The marathon – most fabled of all running events.
As most of you will know, the marathon, a long distance running event of 42.195 kilometers, was instituted to commemorate the fabled and heroic run of the Greek soldier-messenger Pheidippides, from the Battle of Marathon (hence the name) to Athens.
The story goes that brave Pheidippides ran the entire distance without stopping, exclaiming ‘We have won!’ when he finally reached his destination, and then promptly collapsed and died.
Thinking about it now, a couple of things could’ve contributed to his fate. He may have been over- or undertrained. If it was a case of overtraining, he obviously didn’t taper enough before the big run. Did he do any quality sessions, tempo runs or hill training as part of his build-up? One also can’t help wondering whether he did enough carbo-loading in the days leading up to the run. What was his hydration programme like – did he perhaps suffer from dehydration in the heat? Or did he make the mistake many runners make, of actually overhydrating during the run – something that some experts say may be even more dangerous to your health. Not having the luxury of the latest Polar heart-rate monitor, another problem may have been that he pushed too close to maximum heart rate for too long. Or who knows, running alone without any company, without even a trusty ipod to keep him entertained, he may have simply died of boredom – a marathon is a long way to be stuck with only your own thoughts…
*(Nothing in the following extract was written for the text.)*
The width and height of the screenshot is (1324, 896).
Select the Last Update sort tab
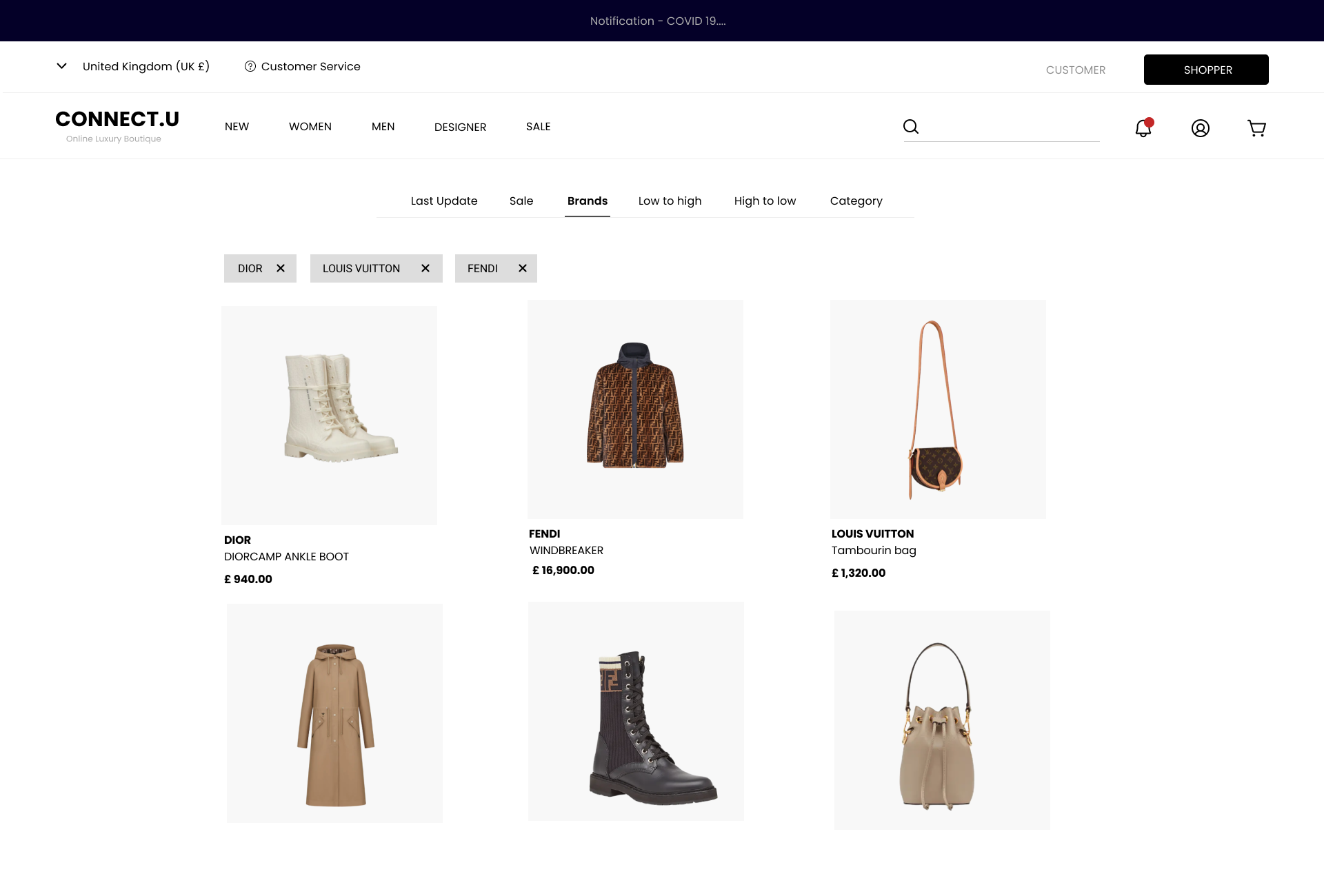point(444,201)
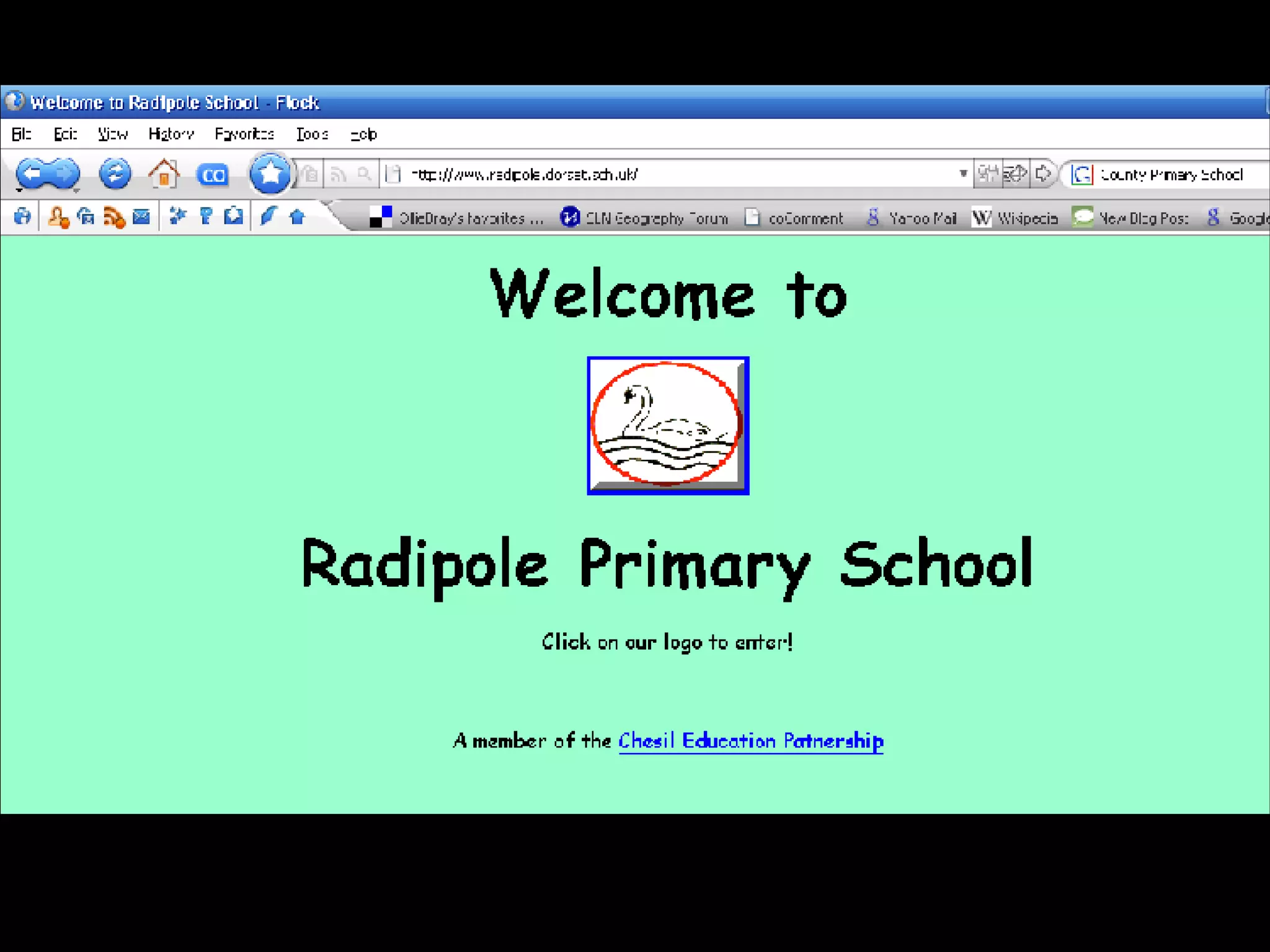Click the swan school logo to enter

[x=668, y=426]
One thing is for sure – it being the first marathon and all, he obviously did not have what us runners like to refer to as our ‘running memory’. Take for instance the Mountain to Surf marathon that Wouna and I did with our good old running buddy Willie. Over the past decade or so, Willie has run loads of marathons, and many ultras including quite a few Comrades marathons. So, despite not getting around to much training, and having a bout of the flu also keeping him off the road, Willie finished the marathon, fairly comfortably. He did it on a total training distance of less than the length of a marathon. And he didn’t even collapse or die!
Anyway, the point I actually want to get to is that the marathon really is a magical thing – no matter how many you’ve done, each marathon conquered remains a special occasion. Well worthy of a good bottle of bubbly. Or two…
During our running days in South Africa, we somehow never got around to doing as many marathons as we would’ve liked. There was always some excuse of being too busy, or not being ready, or some old lame excuse. Now that we’ve moved to New Zealand, we realise how many amazing SA marathons, big and small, we missed. Hopefully we can plan our future SA visits to coincide with some of the iconic events we still want to do.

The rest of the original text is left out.